---- TEXT PROVIDED

- Country: United Kingdom
- Presented by: BT Sport
- First award: 2013

= BT Sport Action Woman Awards =

The BT Sport Action Woman Awards are a series of monthly and yearly awards presented by BT Sport to the sports-woman or female sports team, usually British, who has been adjudged to have been the best of that month or year. The public vote for the winner from a list of nominations picked by BT Sport.

== Action Woman of the Year ==

The BT Sport Action Woman of the Year Award is decided based on a public vote, which features a list of ten nominations picked by BT Sport. Every nominee is backed by their own ambassador, whether it be from the world of sport or entertainment. The first winner of the award in 2013 was announced and presented with the award on The Clare Balding Show in January 2014. The 2014 award winner was announced and presented with it at the first BT Sport Action Woman of the Year Awards ceremony held at the BT Sport studios in December 2014. The same will happen in 2015.

--------
---- DATASET EXCERPT

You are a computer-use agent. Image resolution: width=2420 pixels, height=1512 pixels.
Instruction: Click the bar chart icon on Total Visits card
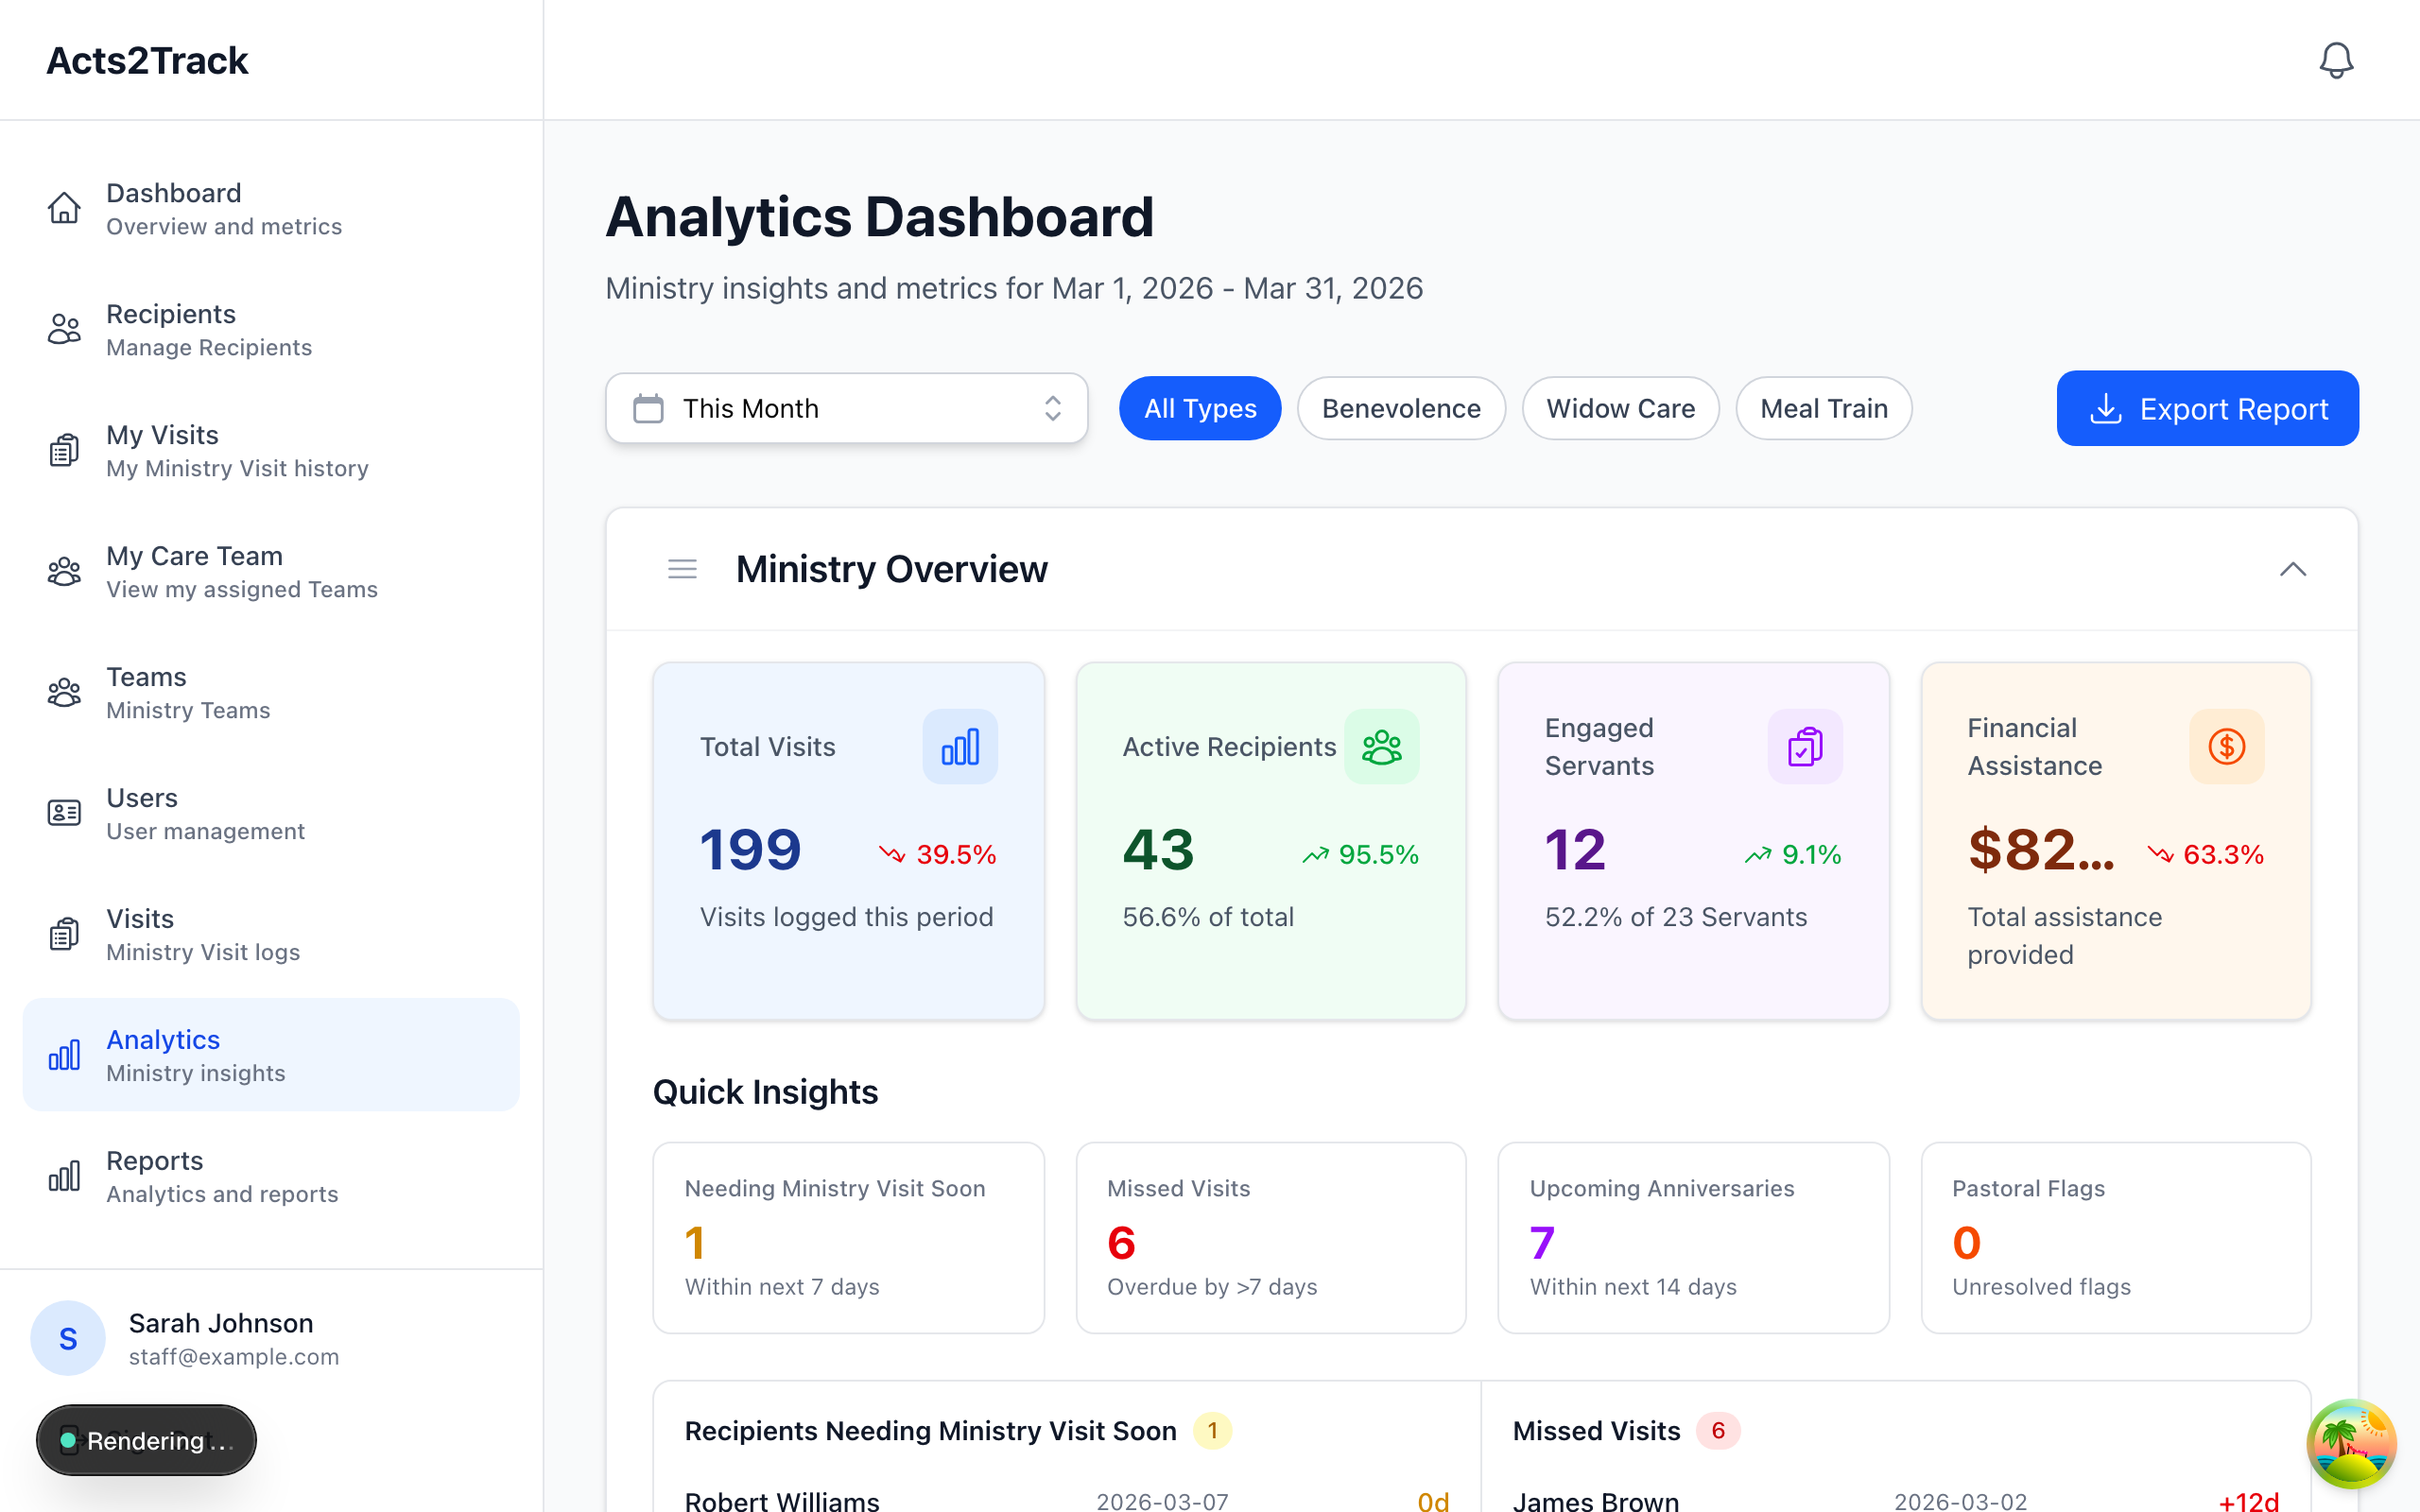pos(959,746)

--------

• CHALLENGE 1:
Quote the BT Sport awards text from "- Country: United" to "of nominations picked by BT Sport.".
• CHALLENGE 2:
According to the BT Sport awards text, why does a sportswoman or female team receive one of these awards, and how is the winner chosen?

• WRITTEN SOLUTION 1:
- Country: United Kingdom
- Presented by: BT Sport
- First award: 2013

= BT Sport Action Woman Awards =

The BT Sport Action Woman Awards are a series of monthly and yearly awards presented by BT Sport to the sports-woman or female sports team, usually British, who has been adjudged to have been the best of that month or year. The public vote for the winner from a list of nominations picked by BT Sport.

• WRITTEN SOLUTION 2:
The award goes to the sportswoman or female sports team, usually British, judged to have been the best of that month or year. The public votes for the winner from a list of nominations picked by BT Sport, and for the yearly award that list has ten nominees.